Beginning at the line that contains "Image resolution: width=825", output each line exactly through the end of the records, and drop any pictures.

Dataset records

▽

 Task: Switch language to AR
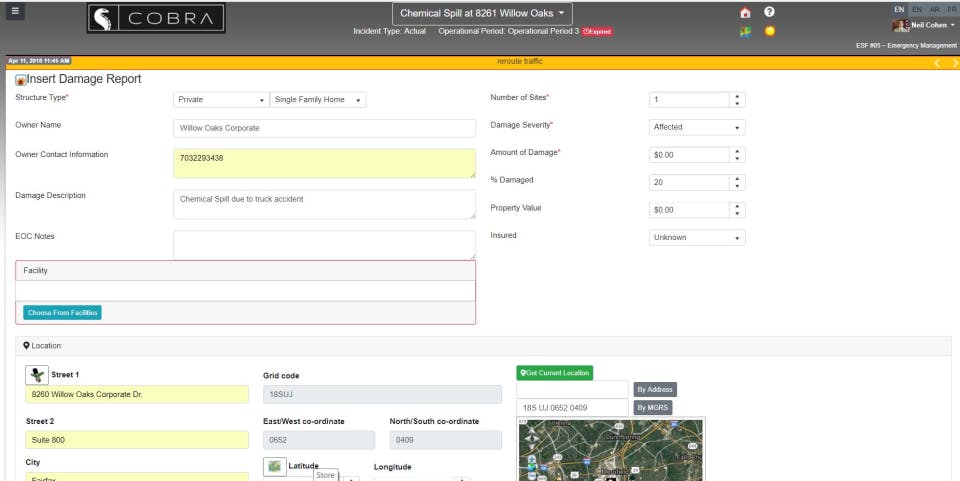[934, 9]
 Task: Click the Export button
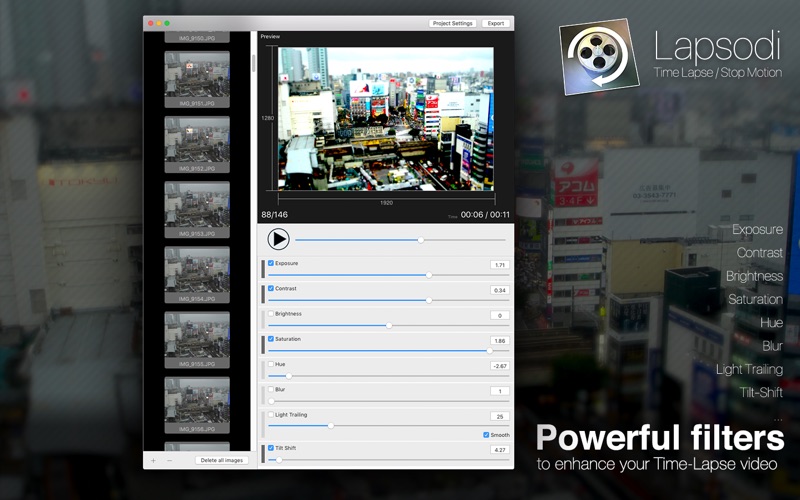pyautogui.click(x=496, y=23)
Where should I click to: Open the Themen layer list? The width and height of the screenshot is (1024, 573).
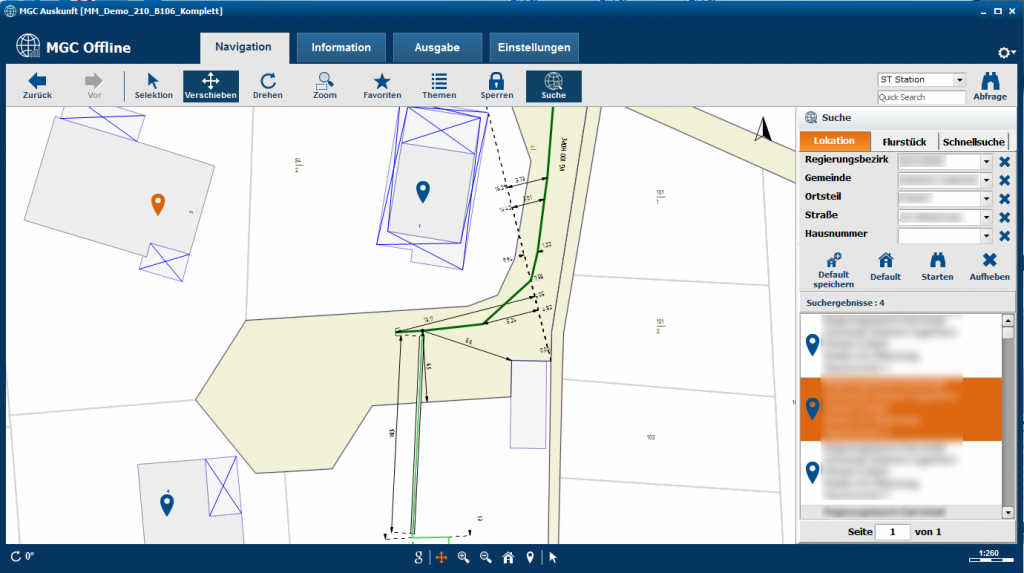439,85
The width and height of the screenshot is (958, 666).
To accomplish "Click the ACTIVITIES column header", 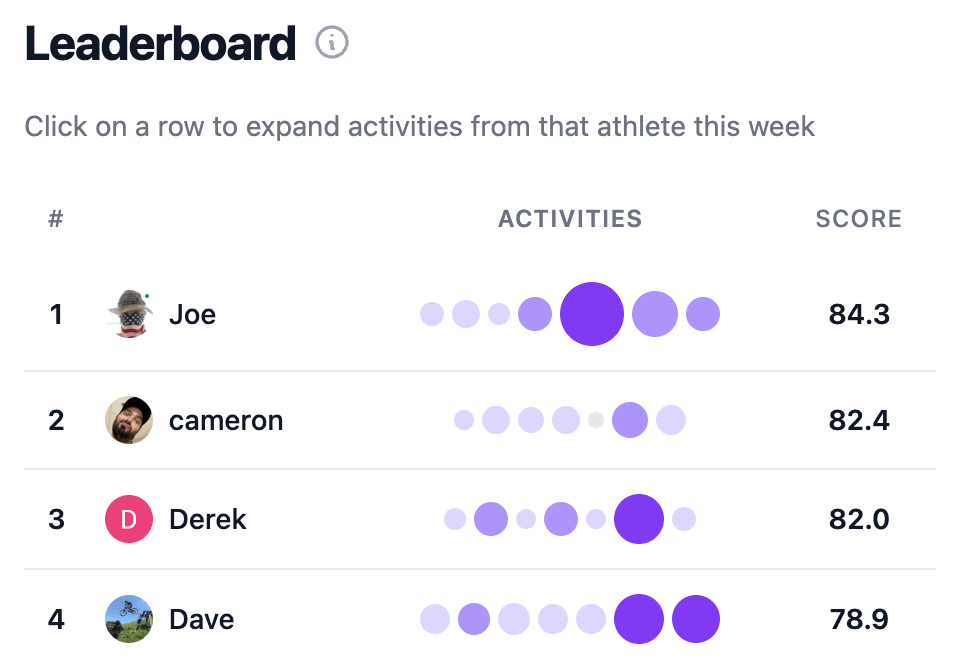I will [x=570, y=218].
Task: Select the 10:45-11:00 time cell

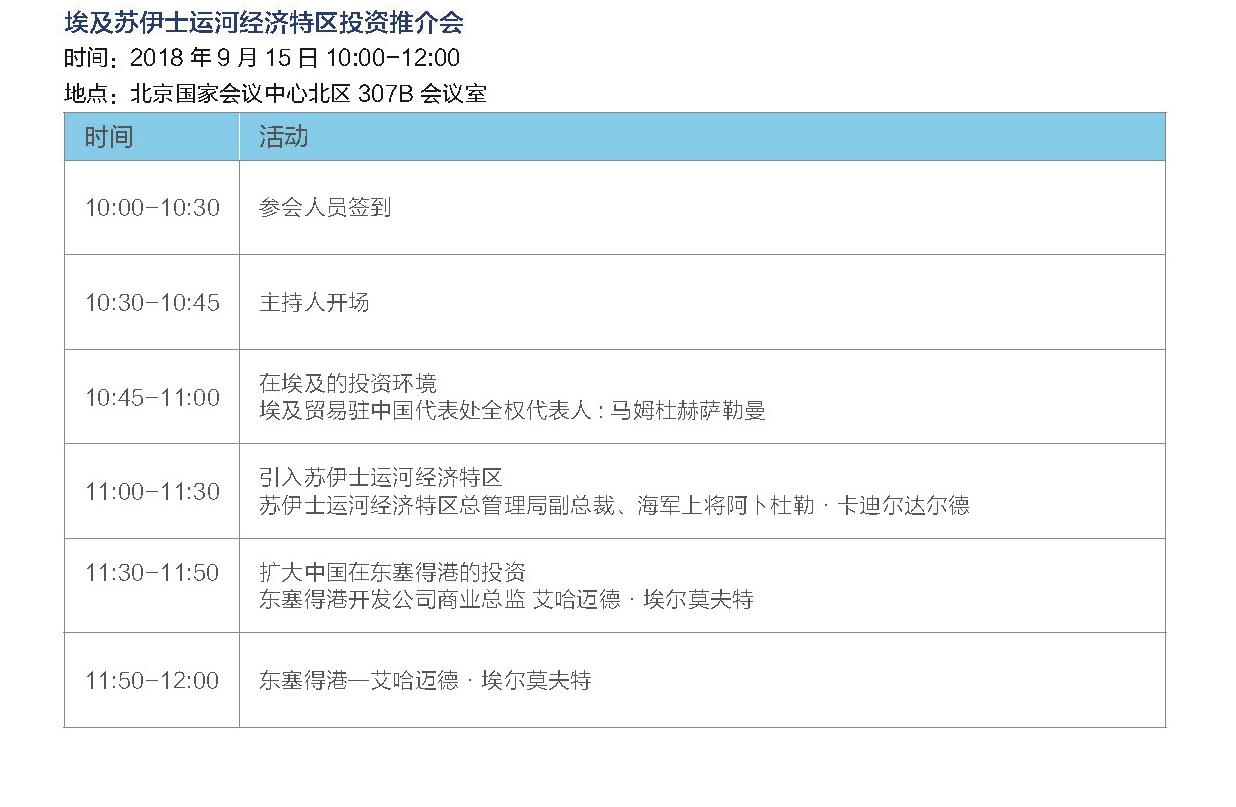Action: click(152, 397)
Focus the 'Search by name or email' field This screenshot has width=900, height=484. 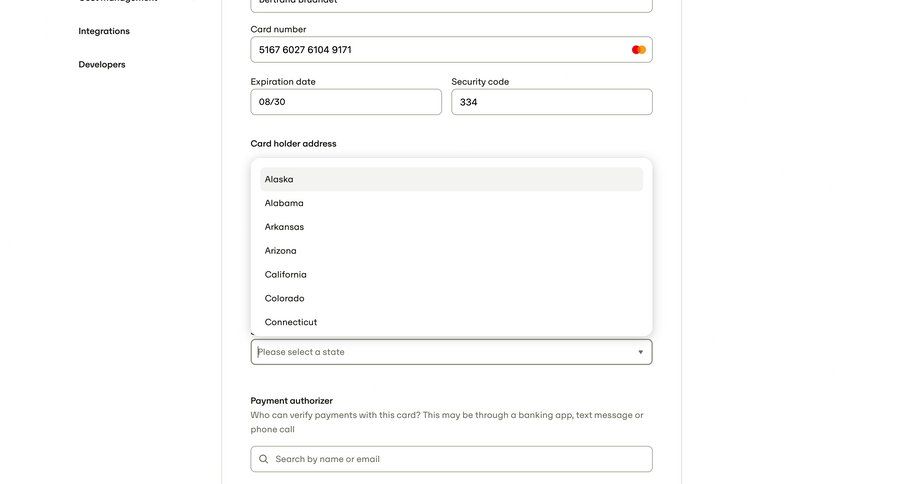coord(455,459)
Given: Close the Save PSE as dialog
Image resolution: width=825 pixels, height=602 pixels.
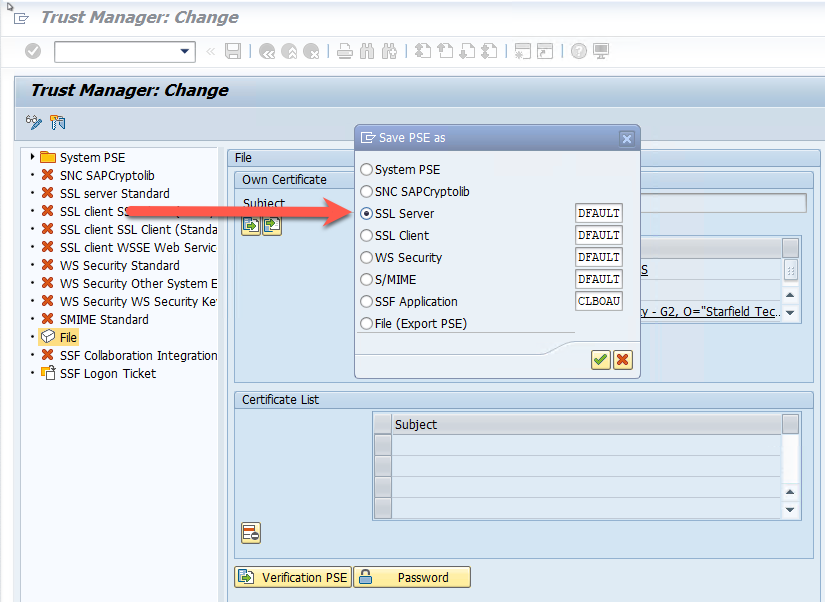Looking at the screenshot, I should (x=626, y=138).
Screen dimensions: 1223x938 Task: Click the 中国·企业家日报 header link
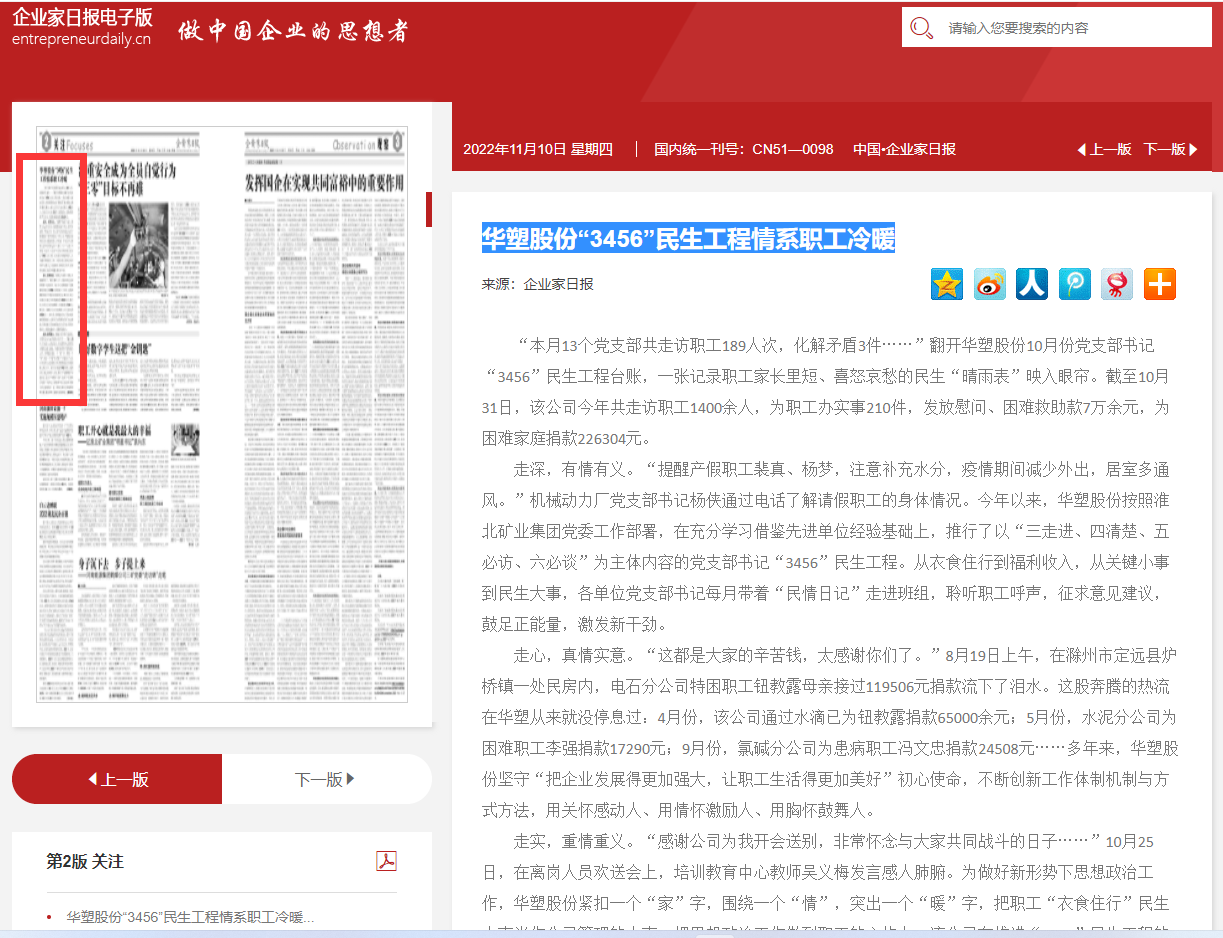[x=904, y=149]
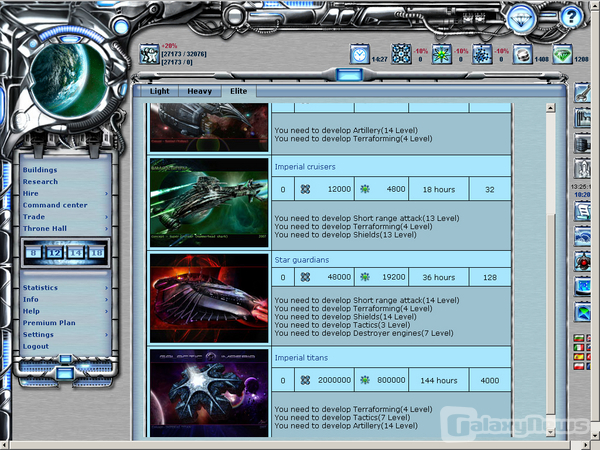Expand the Statistics submenu

pos(106,288)
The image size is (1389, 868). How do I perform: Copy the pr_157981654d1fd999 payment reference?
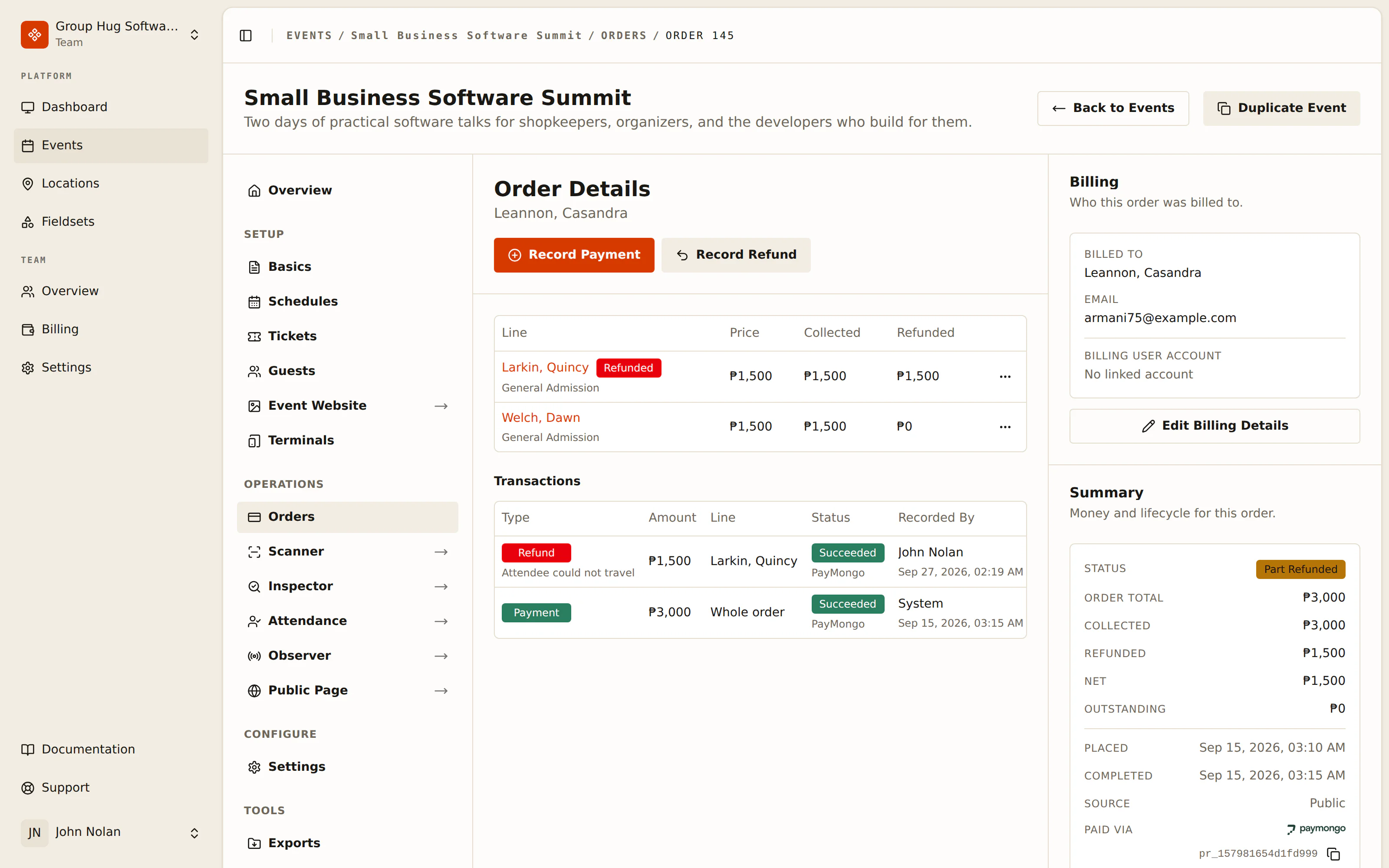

△

Written response
Image resolution: width=825 pixels, height=602 pixels.
Looking at the screenshot, I should (x=626, y=138).
Screen dimensions: 1223x938 Task: Click the 中国·企业家日报 header link
[x=904, y=149]
Expand the Statistics submenu

pos(106,288)
The image size is (1389, 868). How do I perform: Copy the pr_157981654d1fd999 payment reference?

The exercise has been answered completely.